- The problem: Present every line of the items below as a Markdown table with the columns Row and Line, numbering each row, leaving out blank lines and the pictures.

---+---

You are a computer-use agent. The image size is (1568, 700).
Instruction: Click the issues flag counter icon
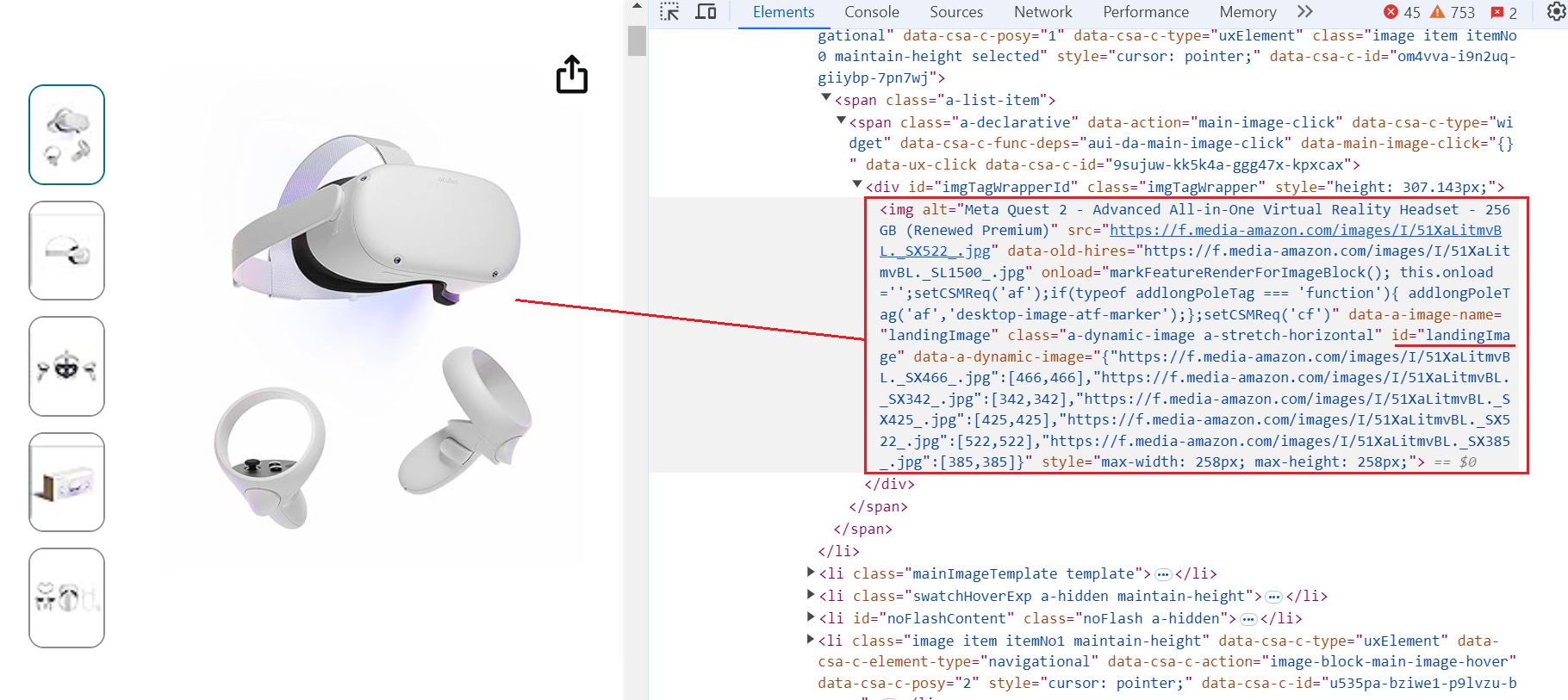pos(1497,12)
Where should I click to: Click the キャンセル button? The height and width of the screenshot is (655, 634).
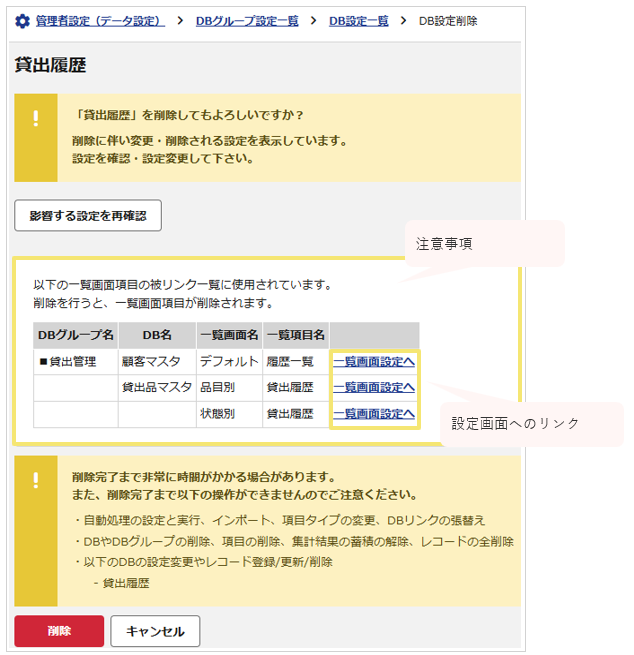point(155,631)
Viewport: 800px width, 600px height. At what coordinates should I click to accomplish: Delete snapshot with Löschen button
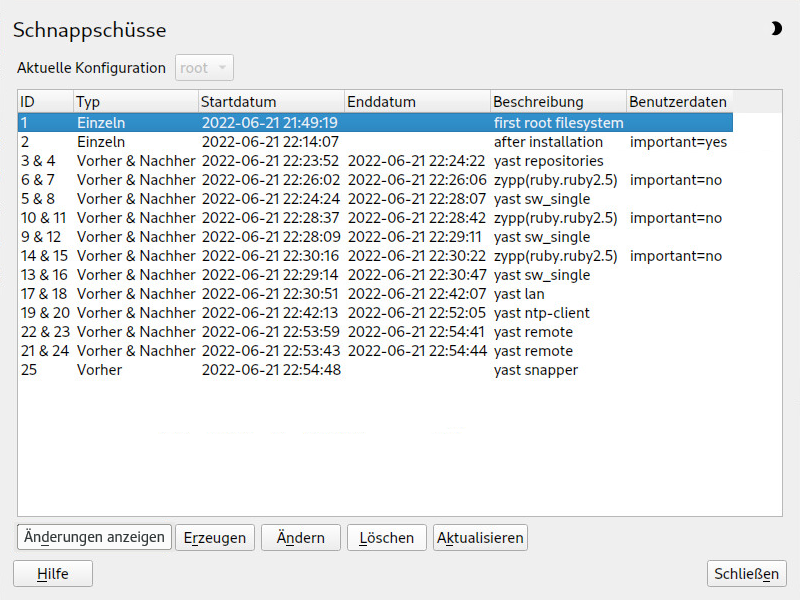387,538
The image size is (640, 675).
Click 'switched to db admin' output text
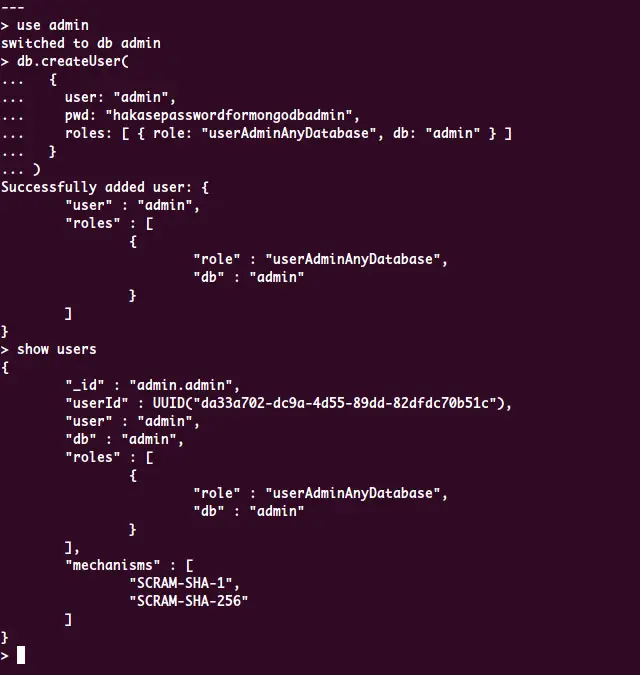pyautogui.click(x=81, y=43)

---+---

- Solution:
| Row | Line |
|---|---|
| 1 | You are a computer-use agent. The image size is (1568, 700). |
| 2 | Instruction: Click the issues flag counter icon |
| 3 | pos(1497,12) |
| 4 | Where should I click to: Click the キャンセル button? The height and width of the screenshot is (655, 634). |
| 5 | point(155,631) |
| 6 | Viewport: 800px width, 600px height. At what coordinates should I click to accomplish: Delete snapshot with Löschen button |
| 7 | 387,538 |
| 8 | The image size is (640, 675). |
| 9 | Click 'switched to db admin' output text |
| 10 | pyautogui.click(x=81, y=43) |